|
We should be clear which of two kinds of scientific code we're talking about: 1. A program that implements a new technique which forms an important part of a research project. Maybe a program that is the research project, which will be described in a paper. No doubt this code should be included with the publication, no matter how "ugly" it is. Some journals, e.g. Bioinformatics, already require that an article about software must include the software itself. This is the stuff the Bioinformatics Testing Consortium would run a smoke test on, because amazingly, a lot of programs that have been written up as journal articles just don't compile or work at all on somebody else's machine; many articles don't include the source code, and some don't even say how to get a redistributable binary.
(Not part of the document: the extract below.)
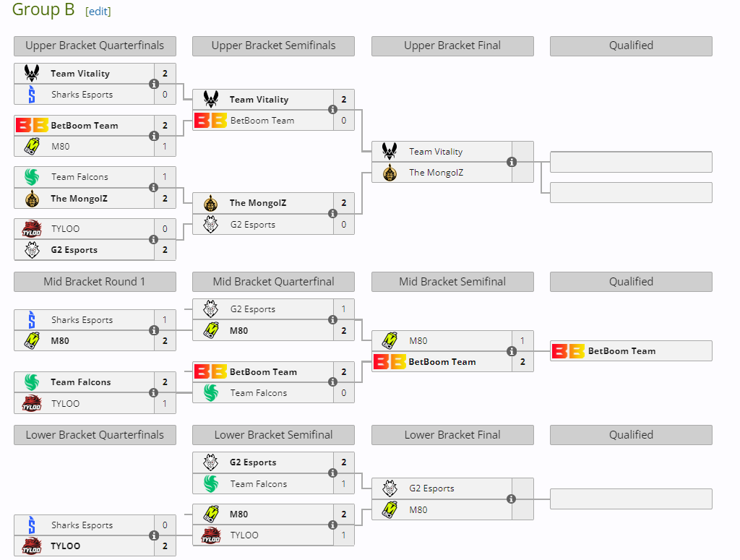
Task: Open info for Vitality vs MongolZ upper final
Action: click(512, 162)
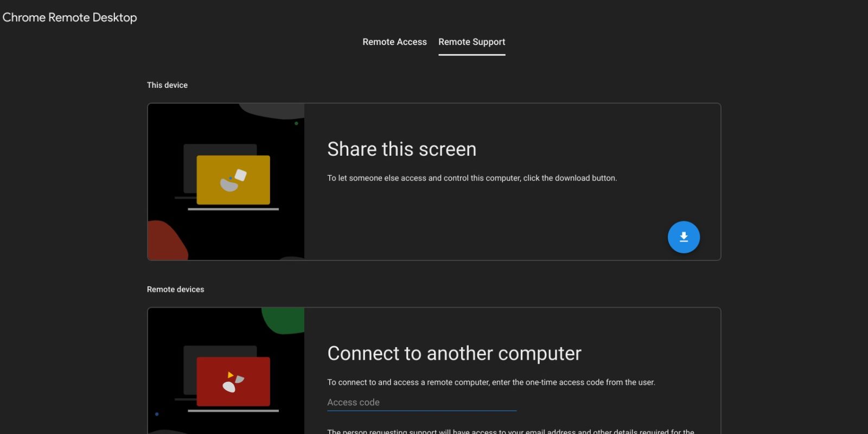The width and height of the screenshot is (868, 434).
Task: Click the orange arrow on red laptop screen
Action: [231, 375]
That's wrong, and we can fix it. 2. The mountain of single-use scripts and shell commands that are used in a research project that's not really about software at all, only a small fraction of which produce some output that the scientist follows up on. Key points: (1) this code is very unlikely to work on anyone else's machine as-is; (2) crucial parts of these pipelines are lost in the Bash history, or were executed on a 3rd-party web server, or depend on a data set on loan from a collaborator who is not ready to release the data yet; (3) almost all of the code is dead; (4) whatever comments or notes exist are usually misleading or completely wrong. As an example of what can go wrong when this code is released as-is, remember when the East Anglia Climate Research Unit "hide the decline" stuff hit the fan? It wasn't clear which code was dead, the comments made no sense, and people freaked because they couldn't be sure how the published results came out of that godawful mess. The eventual solution, way too late, was to make a proper open-source, openly developed software project out of the important bits. That, in a nutshell, is why scientists won't release ALL the code -- even the hard drive itself is not the whole story; the scientist still needs to be available to explain it and navigate over the red herrings. And getting code into a state where it's self-explanatory takes time. |
If said scientist can't do that, how does anyone know what was actually run?